Applied AI Summit Healthcare

Free online conference | April 14-15, 2026

Trust but Verify: Architecting Self-Correcting RAG for Healthcare Decision Support

“In healthcare, an AI hallucination isn’t just an error; it’s a liability. Standard RAG systems often fail when querying complex medical literature or Electronic Health Records (EHRs) due to context loss and retrieval drift. This session presents a Self-Correcting RAG Architecture designed for high-stakes clinical information retrieval.
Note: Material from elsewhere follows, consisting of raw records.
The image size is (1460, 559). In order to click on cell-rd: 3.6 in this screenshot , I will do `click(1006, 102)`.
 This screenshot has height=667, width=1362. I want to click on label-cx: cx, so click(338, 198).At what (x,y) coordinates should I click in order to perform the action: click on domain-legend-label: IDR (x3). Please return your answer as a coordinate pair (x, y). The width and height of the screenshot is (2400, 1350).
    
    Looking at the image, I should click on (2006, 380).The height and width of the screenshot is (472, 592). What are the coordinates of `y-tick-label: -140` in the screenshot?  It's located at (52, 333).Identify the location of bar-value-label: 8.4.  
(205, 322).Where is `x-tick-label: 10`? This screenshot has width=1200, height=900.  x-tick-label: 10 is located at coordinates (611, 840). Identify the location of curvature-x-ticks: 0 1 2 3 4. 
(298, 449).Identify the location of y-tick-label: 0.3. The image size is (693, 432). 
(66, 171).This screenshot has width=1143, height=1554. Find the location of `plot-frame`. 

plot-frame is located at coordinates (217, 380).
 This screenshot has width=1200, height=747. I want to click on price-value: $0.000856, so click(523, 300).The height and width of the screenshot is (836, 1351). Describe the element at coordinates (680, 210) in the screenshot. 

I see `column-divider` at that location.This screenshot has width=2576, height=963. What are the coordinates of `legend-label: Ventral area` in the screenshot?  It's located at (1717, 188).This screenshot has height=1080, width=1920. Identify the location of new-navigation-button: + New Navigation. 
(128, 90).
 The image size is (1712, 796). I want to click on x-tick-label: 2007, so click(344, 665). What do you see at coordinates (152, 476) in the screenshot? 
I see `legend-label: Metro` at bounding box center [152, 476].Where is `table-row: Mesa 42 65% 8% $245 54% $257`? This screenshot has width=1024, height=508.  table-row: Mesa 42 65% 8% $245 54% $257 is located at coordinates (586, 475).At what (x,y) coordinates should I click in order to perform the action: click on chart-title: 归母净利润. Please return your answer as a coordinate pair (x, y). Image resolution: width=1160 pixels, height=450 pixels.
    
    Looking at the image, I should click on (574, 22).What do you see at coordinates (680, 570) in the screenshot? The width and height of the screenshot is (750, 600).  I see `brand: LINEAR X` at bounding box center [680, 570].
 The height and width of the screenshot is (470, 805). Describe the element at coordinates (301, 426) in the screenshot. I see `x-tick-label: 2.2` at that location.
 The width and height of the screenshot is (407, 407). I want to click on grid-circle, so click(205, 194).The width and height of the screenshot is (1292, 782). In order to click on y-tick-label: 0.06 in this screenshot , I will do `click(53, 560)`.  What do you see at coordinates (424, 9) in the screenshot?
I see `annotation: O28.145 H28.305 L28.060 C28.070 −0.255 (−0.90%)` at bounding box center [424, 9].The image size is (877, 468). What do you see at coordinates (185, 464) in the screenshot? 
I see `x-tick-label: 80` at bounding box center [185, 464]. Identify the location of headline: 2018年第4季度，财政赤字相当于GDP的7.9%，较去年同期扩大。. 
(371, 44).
We will deconstruct the ‘LLM Committee’ pattern: a multi-agent system where a Search Agent retrieves medical protocols, and an independent Grader Agent rigorously verifies the generated answer against the source text before presenting it to the clinician. We will demonstrate how to implement SQL RAG to accurately query structured patient vitals and Semantic Reranking to prioritize recent clinical guidelines. Attendees will leave with a blueprint for building AI assistants that provide verifiable, citation-backed answers for medical professionals.

Key Takeaways:

  1. Zero-Hallucination Architectures: Implementing validation loops to ensure every AI claim is backed by a specific medical document.
  2. Hybrid Data Retrieval: Strategies for querying unstructured medical journals and structured EHR data simultaneously.
  3. Citation UX: Designing interfaces that force the AI to link directly to the source paragraph in the medical protocol.”

About the speaker

Dippu Kumar Singh

Leader Of Emerging Technologies
at Fujitsu North America Inc.

Dippu Kumar Singh has over 16 years of experience at the intersection of industry innovation and advanced research. He is a recognized authority in building scalable, trustworthy, and commercially viable AI systems. Being a Leader for Emerging Data & Analytics at Fujitsu North America, Dippu specializes in bridging the gap between theoretical AI concepts and enterprise-grade implementation. His strategic leadership has spearheaded multi-million in sales pipelines and delivered remarkable savings through AI-driven optimizations in transportation, manufacturing, utilities, and supply chain logistics.